The wage legislation expected to be passed by the New York City Council will apply to private employers with 200 or more workers. Credit: Bloomberg/Michael Nagle

Big employers in New York City would be required to file annual reports with the municipal government to detail, by demographic characteristic, how much workers are paid, under legislation expected to be passed on Thursday by the City Council.

Characters required to be tracked and disclosed include gender, job category, race and ethnicity.

Another component of the legislation would require the city to conduct an "annual pay equity study."

The legislation, which covers private employers who have 200 or more workers, is aimed at narrowing gaps in pay by demographic characteristic.

The study required under the bill "must analyze whether disparities in compensation exist by gender, race, and ethnicity, identify industries where inequities are most prevalent, and track trends in occupational segregation."

The legislation, Introduction 982 and 984, covers private employers.

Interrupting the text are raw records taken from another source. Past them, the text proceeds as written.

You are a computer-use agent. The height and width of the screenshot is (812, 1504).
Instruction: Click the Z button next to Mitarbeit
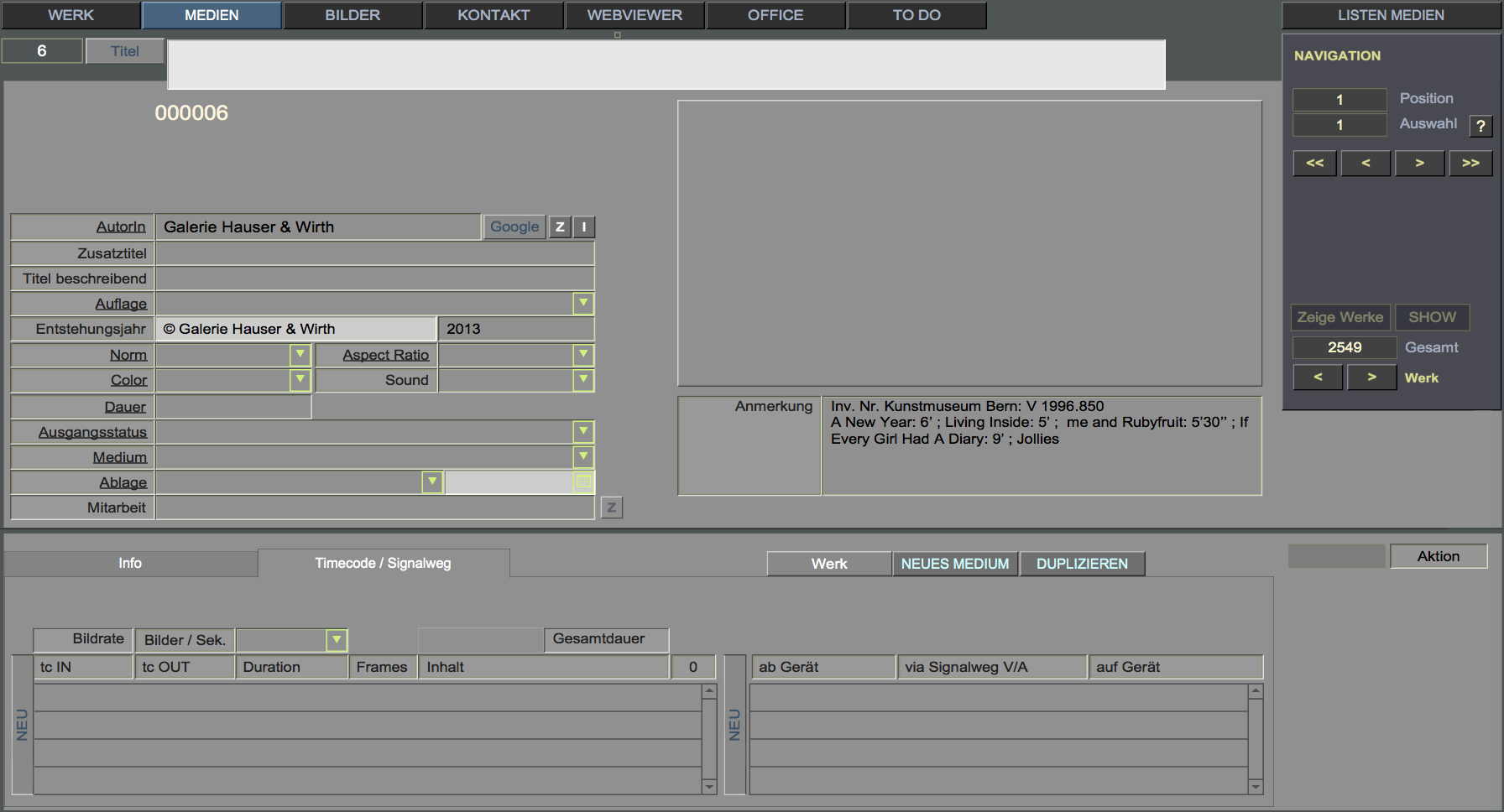click(x=611, y=508)
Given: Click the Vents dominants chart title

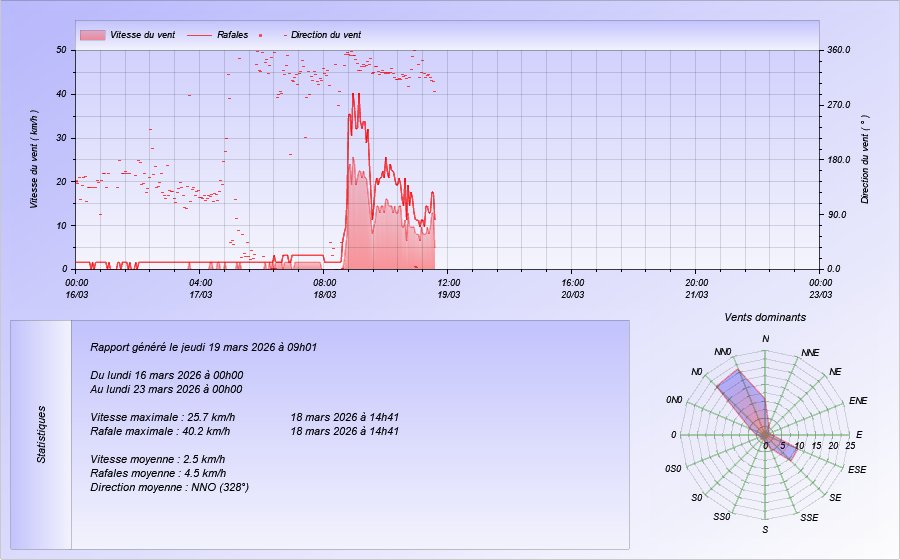Looking at the screenshot, I should point(765,317).
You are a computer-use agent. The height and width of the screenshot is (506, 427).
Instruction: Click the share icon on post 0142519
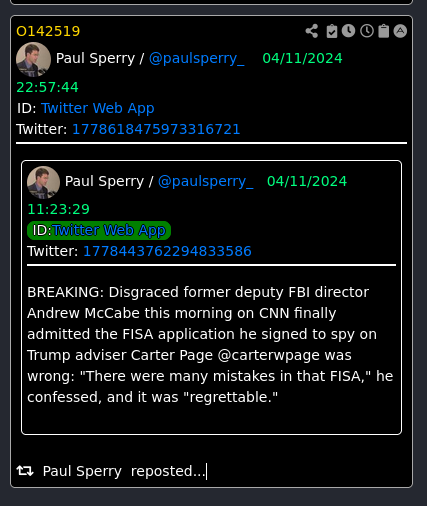312,31
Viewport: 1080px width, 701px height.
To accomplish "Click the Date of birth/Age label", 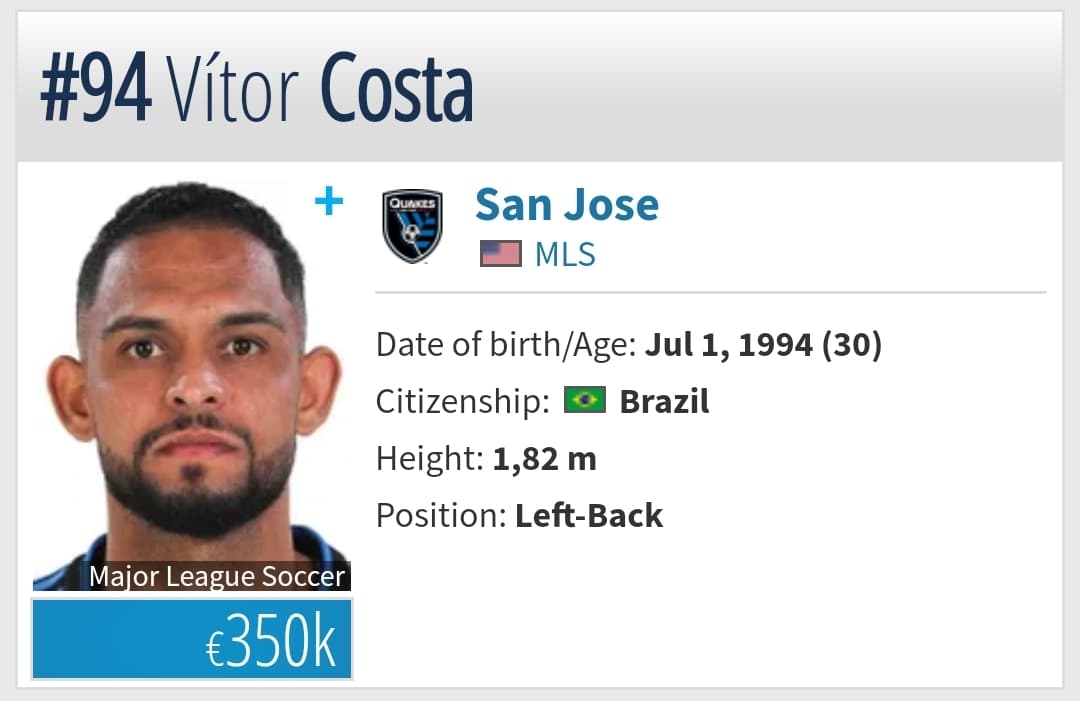I will click(x=506, y=344).
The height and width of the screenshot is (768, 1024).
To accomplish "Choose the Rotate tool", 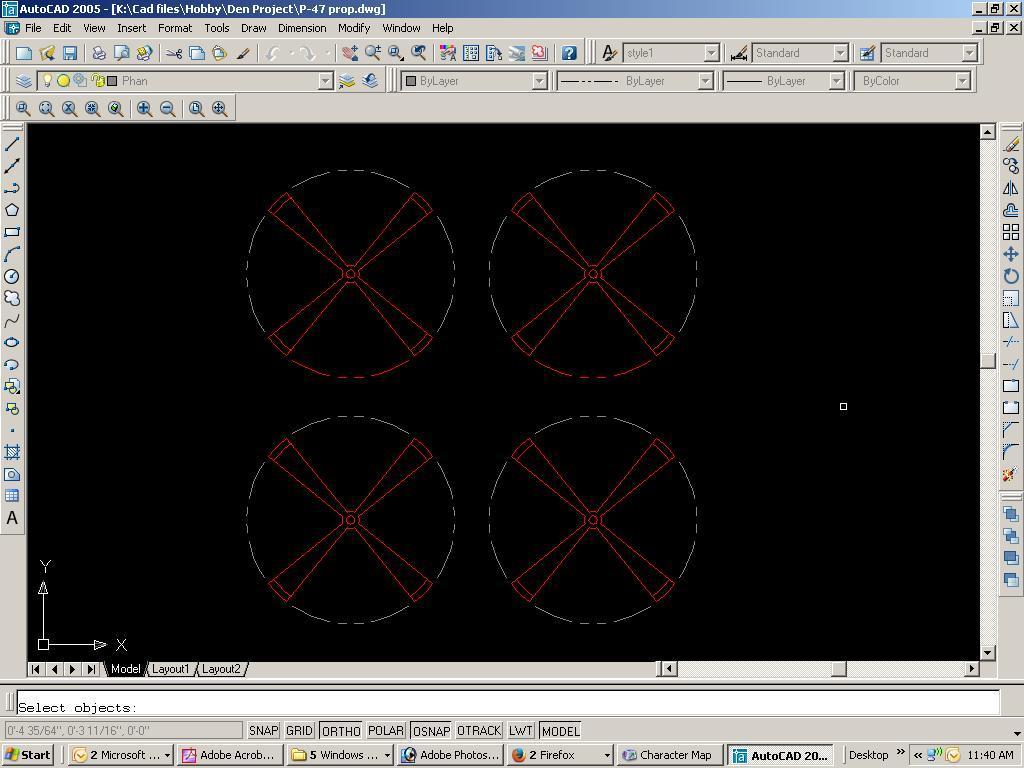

The city already has a disclosure requirement for municipal workers, according to Arden Dressner Levy, spokesperson for Councilmember Tiffany Cabán, one of the legislation's sponsors.

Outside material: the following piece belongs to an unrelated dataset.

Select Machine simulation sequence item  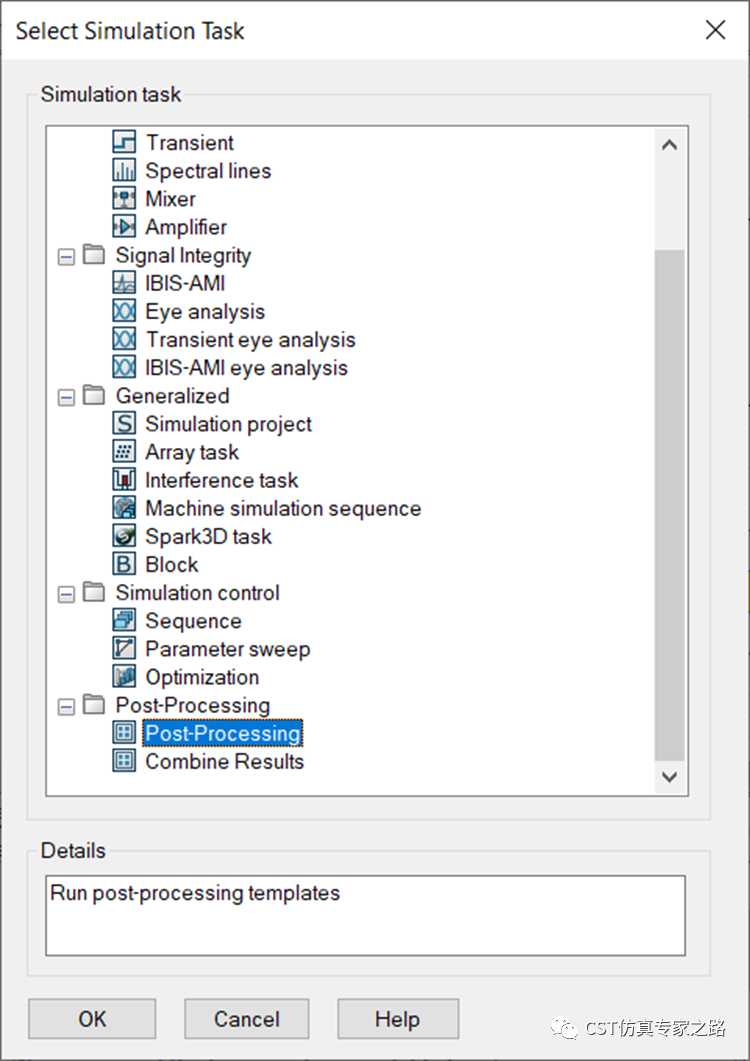coord(283,508)
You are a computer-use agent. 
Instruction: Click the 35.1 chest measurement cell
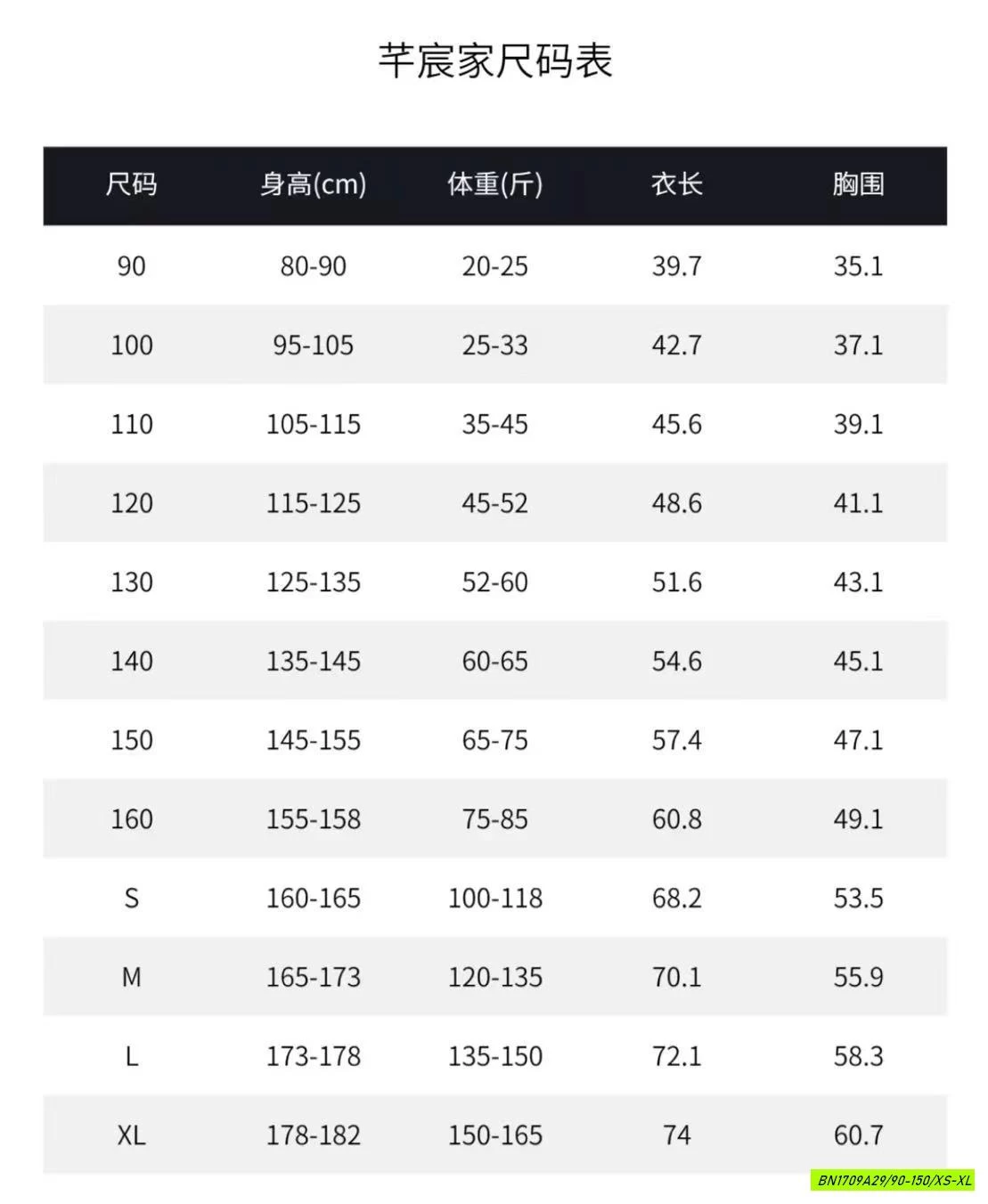point(858,265)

Failing to supply the required information will subject companies to an escalating enforcement system that includes written warnings, as well as fines up to $5,000 and "annual public disclosure on a city website of those who refuse to comply."

The cause of the gender pay gap is a subject of academic debate, and it shrinks or grows depending how it’s calculated. A woman on average makes 84 cents for every dollar a man makes, according to some studies; it's 97 cents based on others, for recent college grads.

A key issue: Do the formulas simply average out salaries for men and women, or do they control for job type, time in the workforce, parental leave taken, hours worked and propensity, or reluctance, to negotiate.

Earlier this year, the consulting company McKinsey found that almost 80% of the gender pay gap in the United States is driven by female workers with "flatter work experience arcs compared with men."

For example, men and women have "diverging work experience patterns" and women "accumulate less time on the job than men," the report said.

"Women average 8.6 years at work for every ten years clocked by men because, on aggregate, they work fewer hours, take longer breaks between jobs, and occupy more part-time roles than men," the report said, adding: "Women are more likely than men to switch to lower-paying occupations, typically ones involving less competitive pressures and fewer full-time requirements."

A study led by Kristi Minnick, a Bentley University finance professor, identified what she said was systemic, sexist causes. The study focused solely on women who work in executive-level positions.

"Gender wage differentials are directly attributable to a population’s cultural beliefs and attitudes toward women," she said.

Even among women themselves, there is a disparity: white women make more than Black and Hispanic women. 

In a statement announcing the bill, the New York City Council members say that in Europe, similar reporting requirements have reduced the pay gap.